Historical perspective

After some attempts in the Second Spanish Republic, it was not until almost the sixties when the dictatorship changed its name to ‘Día de la Hispanidad’. “It is the traditional desire of the Spanish people to see the anniversary of the discovery of America annually and solemnly commemorated. No other feat reaches such greatness”, reads the decree of the Franco regime dated January 10th 1958 (García Sebastiani and Marcilhacy, 2017). In 1981, the Government of Leopoldo Calvo-Sotelo approved the name ‘Dia de la Raza’. Still, in 1987, during the government of Felipe González, a law established October 12th as the Day of the National Holiday of Spain (Ibidem). In Latin America, however, ‘Columbus Day’ was maintained until the next century. In the wave of leftist governments, with the rise of Evo Morales, the first indigenous president of Bolivia, the questioning over the power and Western-centrism associated with the name of this celebration started to grow.

Thus, for some communities and political parties, October 12th was turned into a celebration in favour of those who survived the conquest that began that day. As a result, some Latin American countries began to change the name of this celebration, in order to decolonize its meaning, and a decolonization of the language was employed to characterize October 12th and turn it into their day, instead of remaining a celebration which was imposed on them. 

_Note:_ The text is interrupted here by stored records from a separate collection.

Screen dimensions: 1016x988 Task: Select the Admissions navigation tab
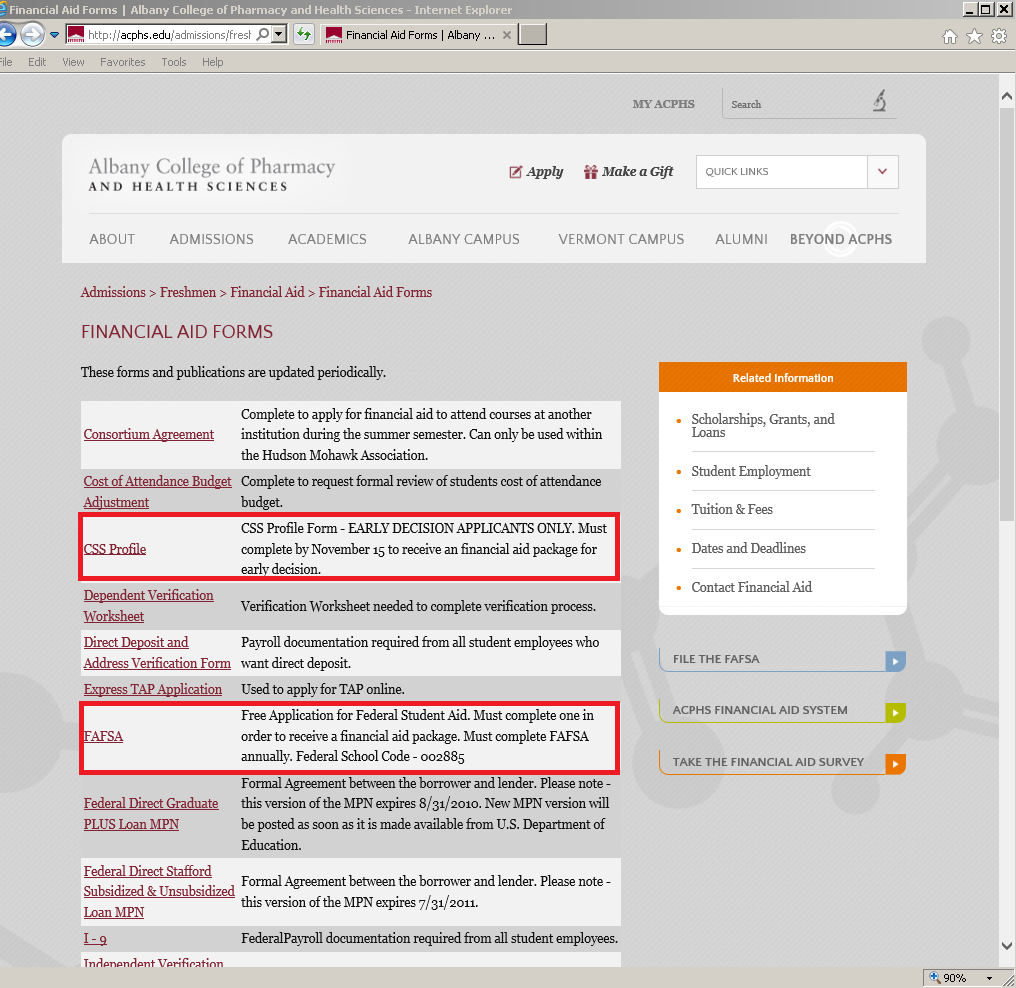coord(211,239)
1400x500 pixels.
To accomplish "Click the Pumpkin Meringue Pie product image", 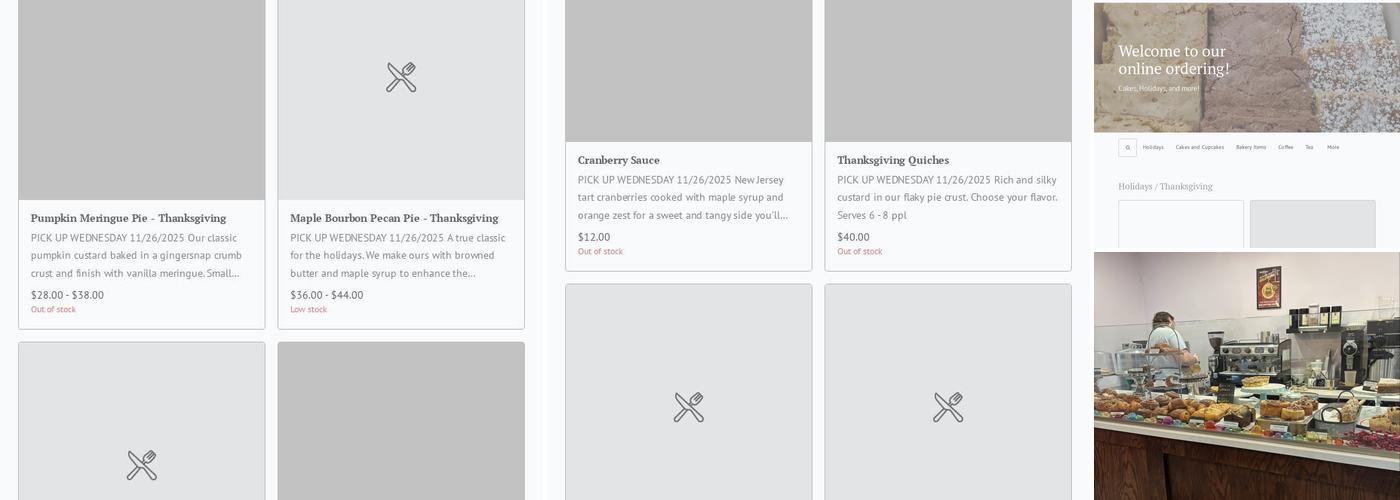I will (x=141, y=100).
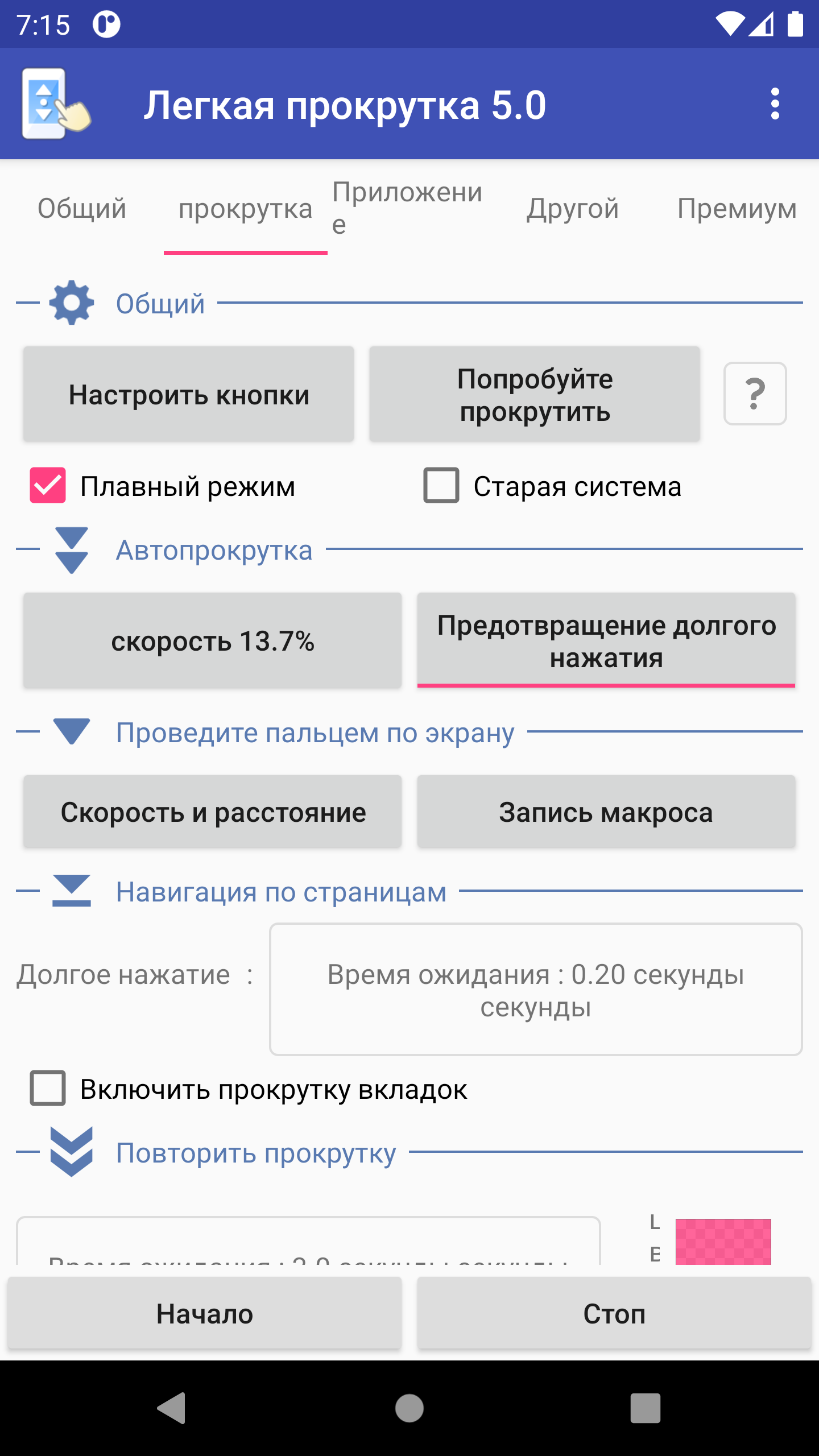Tap the pink checkered color swatch
This screenshot has width=819, height=1456.
click(x=723, y=1241)
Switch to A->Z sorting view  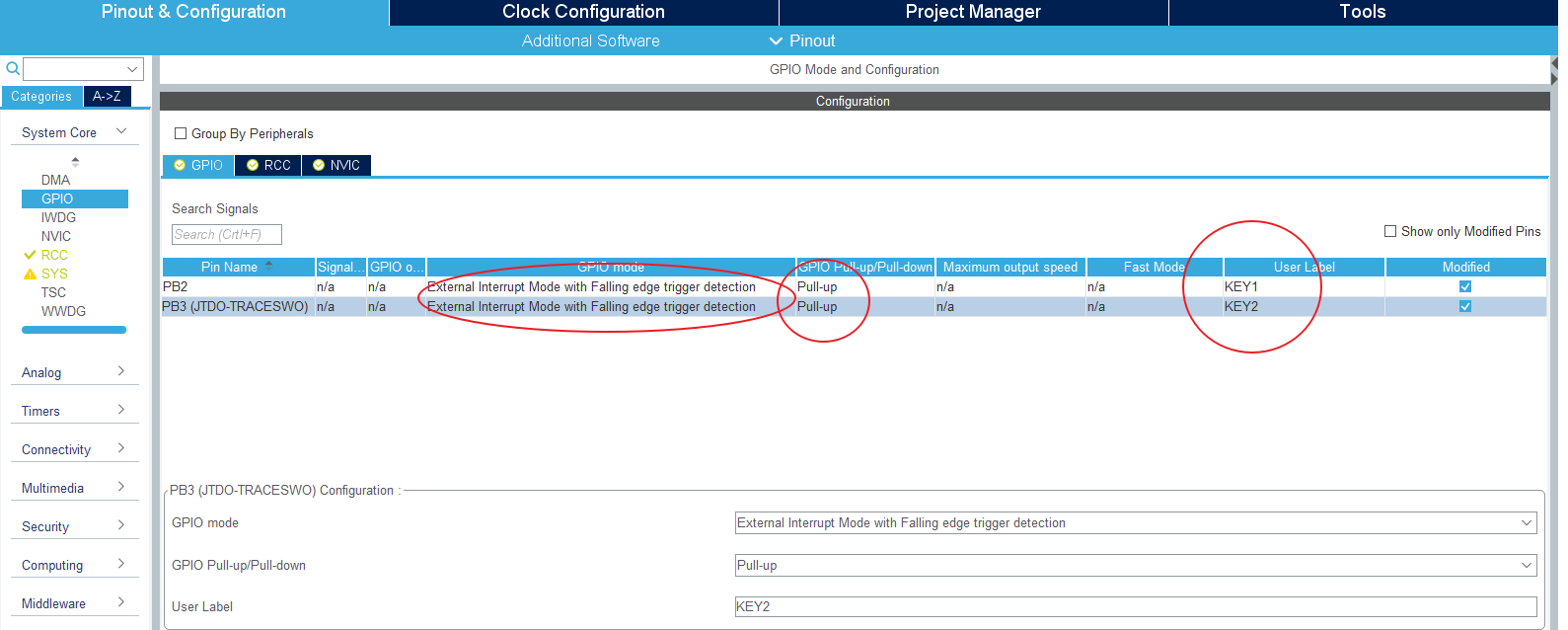pyautogui.click(x=107, y=96)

From Argentina to Nicaragua: several meanings for plural postcolonial realities

In Argentina, former president Cristina Fernández de Kirchner changed the ‘Day of the Race’ to the ‘Day of Respect for Cultural Diversity’. Former president Rafael Correa decreed that in Ecuador, the day would be renamed ‘Day of Interculturality and Plurinationality’. The governments of Daniel Ortega of Nicaragua and Hugo Chávez of Venezuela called it ‘Day of Indigenous Resistance’, and Morales in Bolivia renamed it ‘Day of Decolonisation’. In Peru, they celebrate the ‘Day of Indigenous Peoples and Intercultural Dialogue’. In 1994, Costa Rica had already begun to commemorate October 12th as ‘Day of Cultures’, “alluding to its multi-ethnic social and cultural composition” of the country, explains Contreras. In Chile, a law passed in the year 2000 modified the name to ‘Day of Meeting of Two Worlds’. These different names emphasize the lead taken by Latin American nations and indigenous people from Latin America to bring their own colonial heritage back into their hands, and cut their colonial ties from Spain, still without forgetting about their colonial past. This reappropriation, from a language to a cultural appropriation, clearly places Latin America on the path to become a postcolonial nation and to detach itself from dependency from European colonization. 


However, not all of Latin America has joined in this change. Colombia, Panama and El Salvador maintain the name ‘Race Day’. However, dozens of states and cities are eliminating this celebration and replacing it with names that honor the native peoples. For its part, Brazil does celebrate its national holiday on October 12th, but under the name Day of Our Lady Aparecida, patron saint of the country, or Children’s Day. It is the only country in Latin America that celebrates a religious festival on this date, which has nothing to do with the arrival of Columbus. Indeed, the colonization left significant wounds in the indigenous population, who, if they did not convert to their religion, would be killed by the Portuguese (del Carmen Alanís Figueroa et al., 2020; Iglesias, 2012).

Language as a powerful tool for modern colonialism?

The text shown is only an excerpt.